====== Excerpt

Dina, age 27, delivered her first baby Diandra at an Indonesian hospital in Central Java. Hospital staff kept Diandra away from her mother in the newborn care unit and fed her formula until they deemed Dina ready and strong enough to feed the baby. Diandra fell sick with severe diarrhea and died at the hospital ten short days later.
Each year, more than 80,000 newborn babies die in Indonesia within the first month of life from treatable conditions, the most common of which are prematurity, low birth weight, birth asphyxia, and neonatal sepsis.
“Every family has a sad story about a baby or mother they know who lost their life from complications during pregnancy, delivery or immediately after child birth. Many attribute the deaths to God’s will but with the right technology, equipment, and training for health care professionals, it can be stopped,” said Evodia Iswandi, Jhpiego deputy director for provincial operations in Indonesia. “Good hospital administration and policies can also go a long way to enable staff to work at their full technical capabilities.”
Through Expanding Maternal and Neonatal Survival (EMAS), a U.S. Agency for International Development (USAID) – funded program in Indonesia, local health care providers receive training from one of Indonesia’s premier maternal and child hospital and other organizations on best practices in neonatal and maternity emergency services. Hospitals and community health centers learn how to prevent and treat hemorrhaging, premature delivery, low birth weight, high blood pressure, birth asphyxia, and other causes of death. USAID’s EMAS program also helps reform Indonesia’s referral system so that mothers and babies get to the right place, at the right time, in order to receive the right medical treatment.
“USAID is partnering with Muhammadiyah, one of the largest and most respected Islamic organizations in Indonesia committed to diversity and pluralism, to save lives and sustain EMAS even after the program ends,” said USAID/Indonesia Mission Director Glenn Anders.

============

# Problems to work on
a) List the conditions that the passage on newborn deaths in Indonesia names as the most common causes of those deaths.
b) Continue the passage on newborn deaths in Indonesia, starting after its last sentence.

====== Given entries

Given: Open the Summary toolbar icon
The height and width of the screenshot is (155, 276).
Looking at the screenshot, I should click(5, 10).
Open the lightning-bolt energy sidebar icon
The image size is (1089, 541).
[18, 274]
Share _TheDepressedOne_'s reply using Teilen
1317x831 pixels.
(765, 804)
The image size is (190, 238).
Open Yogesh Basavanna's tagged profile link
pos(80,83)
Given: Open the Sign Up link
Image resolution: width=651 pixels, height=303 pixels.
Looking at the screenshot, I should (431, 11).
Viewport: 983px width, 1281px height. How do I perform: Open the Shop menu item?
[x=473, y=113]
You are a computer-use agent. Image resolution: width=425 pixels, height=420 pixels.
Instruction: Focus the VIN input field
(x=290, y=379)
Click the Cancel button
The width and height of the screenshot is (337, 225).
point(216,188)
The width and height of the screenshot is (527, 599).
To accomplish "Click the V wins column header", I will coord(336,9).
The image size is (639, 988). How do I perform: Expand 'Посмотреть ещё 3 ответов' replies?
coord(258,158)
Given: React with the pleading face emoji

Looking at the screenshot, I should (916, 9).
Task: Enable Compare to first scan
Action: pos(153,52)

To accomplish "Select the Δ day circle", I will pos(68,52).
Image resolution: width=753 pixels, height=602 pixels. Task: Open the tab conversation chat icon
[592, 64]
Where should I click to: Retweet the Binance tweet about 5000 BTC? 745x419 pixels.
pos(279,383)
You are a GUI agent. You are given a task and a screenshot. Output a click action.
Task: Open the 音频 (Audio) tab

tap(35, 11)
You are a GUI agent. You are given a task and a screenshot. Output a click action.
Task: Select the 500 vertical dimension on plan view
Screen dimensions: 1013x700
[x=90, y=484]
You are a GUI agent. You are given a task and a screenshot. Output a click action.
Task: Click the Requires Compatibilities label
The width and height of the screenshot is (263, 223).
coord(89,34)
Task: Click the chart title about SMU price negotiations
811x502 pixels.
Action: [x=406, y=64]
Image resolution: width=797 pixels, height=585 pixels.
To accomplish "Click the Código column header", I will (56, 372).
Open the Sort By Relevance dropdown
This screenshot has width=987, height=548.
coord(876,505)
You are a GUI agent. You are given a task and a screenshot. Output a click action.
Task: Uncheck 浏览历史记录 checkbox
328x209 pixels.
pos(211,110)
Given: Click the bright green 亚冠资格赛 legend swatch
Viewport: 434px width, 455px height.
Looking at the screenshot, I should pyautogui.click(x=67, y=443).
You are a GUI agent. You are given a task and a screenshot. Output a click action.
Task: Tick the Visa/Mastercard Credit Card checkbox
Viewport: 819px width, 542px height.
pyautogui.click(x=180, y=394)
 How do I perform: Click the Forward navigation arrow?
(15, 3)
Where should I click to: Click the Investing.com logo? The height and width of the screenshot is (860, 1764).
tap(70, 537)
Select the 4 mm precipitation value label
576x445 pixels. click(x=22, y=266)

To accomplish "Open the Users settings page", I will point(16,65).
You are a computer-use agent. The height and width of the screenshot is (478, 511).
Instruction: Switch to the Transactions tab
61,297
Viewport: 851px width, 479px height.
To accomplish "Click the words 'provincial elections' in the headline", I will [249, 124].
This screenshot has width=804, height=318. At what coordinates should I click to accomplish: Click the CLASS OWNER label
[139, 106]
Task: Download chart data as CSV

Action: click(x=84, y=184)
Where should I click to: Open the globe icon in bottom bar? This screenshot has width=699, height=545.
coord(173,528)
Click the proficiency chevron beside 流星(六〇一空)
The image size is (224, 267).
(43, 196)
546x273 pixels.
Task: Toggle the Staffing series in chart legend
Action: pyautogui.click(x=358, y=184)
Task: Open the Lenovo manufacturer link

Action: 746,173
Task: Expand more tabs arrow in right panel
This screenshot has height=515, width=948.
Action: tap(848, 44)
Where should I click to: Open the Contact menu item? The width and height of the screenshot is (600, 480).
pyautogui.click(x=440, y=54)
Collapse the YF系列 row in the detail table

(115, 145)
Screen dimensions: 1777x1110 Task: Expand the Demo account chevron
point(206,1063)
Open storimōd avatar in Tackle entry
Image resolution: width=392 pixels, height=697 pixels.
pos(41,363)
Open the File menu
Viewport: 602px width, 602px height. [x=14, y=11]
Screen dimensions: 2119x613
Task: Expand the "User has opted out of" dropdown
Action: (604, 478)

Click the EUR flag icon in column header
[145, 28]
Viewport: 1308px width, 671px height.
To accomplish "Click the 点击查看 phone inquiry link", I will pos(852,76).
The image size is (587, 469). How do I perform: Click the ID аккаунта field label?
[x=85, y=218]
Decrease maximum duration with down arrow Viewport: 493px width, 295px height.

============

# Task responses
a) Prematurity, low birth weight, birth asphyxia, and neonatal sepsis.

b)
Muhammadiyah is a Muslim faith-based organization with 30 million members and a network of universities, health care facilities, orphanages, and socially-responsible businesses. Muhammadiyah and its sister network Aisyiyah provide health care services at 350 private hospitals and maternity wards throughout Indonesia, all of which will incorporate elements of the EMAS program.
Muhammadiyah’s expertise and strong connection to Muslim communities further promote adoption of the EMAS strategies throughout Indonesia. Muhammadiyah’s involvement in the EMAS program helps increases adoption of better health practices and technology by health care professionals, strengthens referral strategies, and improves accountability and transparency in clinical governance.
“One of the greatest tragedies is losing a newborn baby or mother from preventable medical complications. By working in close partnership with the Indonesian Ministry of Health and local partners and experts like Muhammadiyah, EMAS is poised to achieve a 25 percent reduction in both maternal and newborn mortality by 2016,” added Anders.
USAID’s EMAS program is implemented by Jhpiego in partnership with Research Triangle Inc., Save the Children, Muhammadiyah and Budi Kemuliaan Health Foundation.